Léna Blou est une danseuse-chorégraphe et chercheuse guadeloupéenne. Depuis plus de trente ans, elle dirige le Centre de Danse et d’Études Chorégraphiques de Pointe-à-Pitre, ainsi que la compagnie Trilogie depuis 20 ans. Elle a effectué un travail de recherche sur un genre musical et un ensemble de danses appelé “gros ka”. A partir de ses travaux, Léna Blou a créé la techni’ka, une nouvelle technique de danse internationalement reconnue.
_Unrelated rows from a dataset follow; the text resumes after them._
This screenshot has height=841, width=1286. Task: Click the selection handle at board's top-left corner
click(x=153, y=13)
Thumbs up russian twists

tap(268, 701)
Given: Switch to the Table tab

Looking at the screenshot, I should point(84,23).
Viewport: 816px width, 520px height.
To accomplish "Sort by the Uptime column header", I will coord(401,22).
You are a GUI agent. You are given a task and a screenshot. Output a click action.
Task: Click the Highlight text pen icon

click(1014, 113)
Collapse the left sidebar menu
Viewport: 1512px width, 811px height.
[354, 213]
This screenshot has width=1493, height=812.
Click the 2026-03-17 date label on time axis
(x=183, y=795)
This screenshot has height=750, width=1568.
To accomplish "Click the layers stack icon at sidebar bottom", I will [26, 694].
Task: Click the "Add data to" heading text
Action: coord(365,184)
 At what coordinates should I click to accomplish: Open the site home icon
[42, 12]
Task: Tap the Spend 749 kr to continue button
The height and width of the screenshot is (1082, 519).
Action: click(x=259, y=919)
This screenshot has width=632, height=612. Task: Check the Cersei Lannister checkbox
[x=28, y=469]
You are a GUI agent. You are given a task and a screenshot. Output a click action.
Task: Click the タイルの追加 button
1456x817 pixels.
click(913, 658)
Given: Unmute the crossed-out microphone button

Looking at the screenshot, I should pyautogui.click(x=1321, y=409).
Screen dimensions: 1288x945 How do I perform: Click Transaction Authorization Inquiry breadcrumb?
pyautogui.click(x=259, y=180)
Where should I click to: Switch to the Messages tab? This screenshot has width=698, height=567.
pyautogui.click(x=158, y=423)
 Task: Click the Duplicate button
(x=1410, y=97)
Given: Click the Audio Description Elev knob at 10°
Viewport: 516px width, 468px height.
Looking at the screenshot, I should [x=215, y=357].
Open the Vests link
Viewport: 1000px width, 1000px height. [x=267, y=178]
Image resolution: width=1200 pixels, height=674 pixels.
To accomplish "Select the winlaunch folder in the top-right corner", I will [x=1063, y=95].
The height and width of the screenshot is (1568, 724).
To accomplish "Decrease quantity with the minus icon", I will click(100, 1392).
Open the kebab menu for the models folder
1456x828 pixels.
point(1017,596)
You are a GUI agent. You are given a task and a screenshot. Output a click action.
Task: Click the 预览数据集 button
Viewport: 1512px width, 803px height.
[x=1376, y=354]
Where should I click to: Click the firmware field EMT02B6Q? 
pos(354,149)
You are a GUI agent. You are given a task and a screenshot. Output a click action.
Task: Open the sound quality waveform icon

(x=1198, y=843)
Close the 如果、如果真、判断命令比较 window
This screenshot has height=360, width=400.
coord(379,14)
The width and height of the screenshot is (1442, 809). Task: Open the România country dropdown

Propos recueillis par Julie Tomiche et Marion Muller.

Pouvez-vous expliquer au lecteur ce qu’est la techni’ka ? Comment cette danse s’inspire-t-elle des danses gros ka ?

La danse techni’ka est le résultat d’un long processus d’analyse de la danse traditionnelle gros ka, qui, parce que étiquetée comme traditionnelle, est enfermée dans quelque chose de désuet, de folklorique. Mon travail a été de mettre en évidence la technicité du gros ka, son aspect académique. Grâce à cela j’ai pu fonder une nouvelle technique de danse, une grammaire corporelle, pour que les gens accèdent, de manière moderne et contemporaine, à la danse gros ka. Pour faire simple, la techni’ka, c’est vraiment “la technique du gros ka”, c’est-à-dire une approche académique, quasi scientifique, de la danse traditionnelle gros ka. Avec laquelle on peut faire de la création contemporaine, moderne.

Quelle philosophie, quels idéaux aviez-vous en tête en créant cette danse ? Que tentez-vous de transmettre à travers elle ?

La Guadeloupe fait partie des territoires qui ont une histoire singulière, celle de la colonisation et de l’esclavage. La danse traditionnelle gros ka résulte aussi de cette histoire. Elle porte en elle les stigmates de l’histoire. Ma philosophie c’est de replacer la Guadeloupe et ses savoirs ancestraux à un niveau conceptuel. De manière à ce que l’autre, celui qui ne connaît pas la Caraïbe en dehors de son image idyllique de carte postale, puisse découvrir un espace de création, innovante et avant-gardiste. Je ne veux plus enfermer mon peuple, mon pays, dans ce trauma lié à l’esclavage.